Begin TEXT SECTION

Wednesday, February 24, 2010

Nine Plays That Defined Brian Westbrook

In case you've somehow missed it....

With the sad but expected news, I thought I'd look back on the best work that the man did in the laundry. I don't want to get into the merits of the move from the team or player perspective... or how cold the personnel side of things are... or how I'm not treating Dub anywhere near as callously as I did LaDanian Tomlinson... or whether the team is going to get pilloried in the press or shunned by free agents for their willingness to cut ties now, rather than later.

There are plenty of other blogs for that, run by people who aren't unabashed fans of Dub. So go look at them.

The thing about Westbrook as a player is that, due to his relatively small stature and constant battling of injuries, we *always* knew that this was a finite resource, only to be used judiciously. When he got the ball too much -- rare as that was in the Reid Pass And Pass Some More Offense -- we worried. When he got the ball too little, which was also fairly rare, given how much they loved to screen with him, for good reason -- we groused. When the injuries mounted, and then finally the concussions, there was never a backlash against the player for being injury-prone or spent.

End TEXT SECTION
Begin RECORD EXTRACTS

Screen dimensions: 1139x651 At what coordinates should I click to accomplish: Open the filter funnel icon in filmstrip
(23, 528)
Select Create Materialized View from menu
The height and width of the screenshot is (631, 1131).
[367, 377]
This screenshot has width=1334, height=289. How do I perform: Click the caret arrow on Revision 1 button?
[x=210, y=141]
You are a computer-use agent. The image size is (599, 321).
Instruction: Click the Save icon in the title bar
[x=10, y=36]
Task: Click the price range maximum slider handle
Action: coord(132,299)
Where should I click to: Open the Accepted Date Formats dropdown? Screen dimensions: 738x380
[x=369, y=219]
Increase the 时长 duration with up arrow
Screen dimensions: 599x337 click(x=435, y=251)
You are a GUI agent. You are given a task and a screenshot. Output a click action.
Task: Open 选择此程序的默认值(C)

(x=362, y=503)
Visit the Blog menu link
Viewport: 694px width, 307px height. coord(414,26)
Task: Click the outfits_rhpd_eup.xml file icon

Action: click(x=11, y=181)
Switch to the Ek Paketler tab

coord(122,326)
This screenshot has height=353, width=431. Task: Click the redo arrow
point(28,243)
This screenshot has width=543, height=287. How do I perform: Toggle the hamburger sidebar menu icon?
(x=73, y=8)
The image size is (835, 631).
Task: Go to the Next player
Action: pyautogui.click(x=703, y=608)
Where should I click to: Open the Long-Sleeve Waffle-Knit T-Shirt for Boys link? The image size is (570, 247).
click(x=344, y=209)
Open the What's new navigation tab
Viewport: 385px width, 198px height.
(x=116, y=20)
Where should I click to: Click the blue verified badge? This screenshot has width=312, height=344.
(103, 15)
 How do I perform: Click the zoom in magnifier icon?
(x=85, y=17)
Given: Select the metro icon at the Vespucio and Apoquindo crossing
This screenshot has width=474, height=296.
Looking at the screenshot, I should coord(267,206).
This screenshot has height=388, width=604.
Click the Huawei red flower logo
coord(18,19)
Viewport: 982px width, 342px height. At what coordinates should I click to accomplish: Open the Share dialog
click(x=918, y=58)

End RECORD EXTRACTS

PROBLEM REQUIREMENTS = Copy out the full blog post about Brian Westbrook from above, word for word.

FINAL RESULT =
Wednesday, February 24, 2010

Nine Plays That Defined Brian Westbrook

In case you've somehow missed it....

With the sad but expected news, I thought I'd look back on the best work that the man did in the laundry. I don't want to get into the merits of the move from the team or player perspective... or how cold the personnel side of things are... or how I'm not treating Dub anywhere near as callously as I did LaDanian Tomlinson... or whether the team is going to get pilloried in the press or shunned by free agents for their willingness to cut ties now, rather than later.

There are plenty of other blogs for that, run by people who aren't unabashed fans of Dub. So go look at them.

The thing about Westbrook as a player is that, due to his relatively small stature and constant battling of injuries, we *always* knew that this was a finite resource, only to be used judiciously. When he got the ball too much -- rare as that was in the Reid Pass And Pass Some More Offense -- we worried. When he got the ball too little, which was also fairly rare, given how much they loved to screen with him, for good reason -- we groused. When the injuries mounted, and then finally the concussions, there was never a backlash against the player for being injury-prone or spent.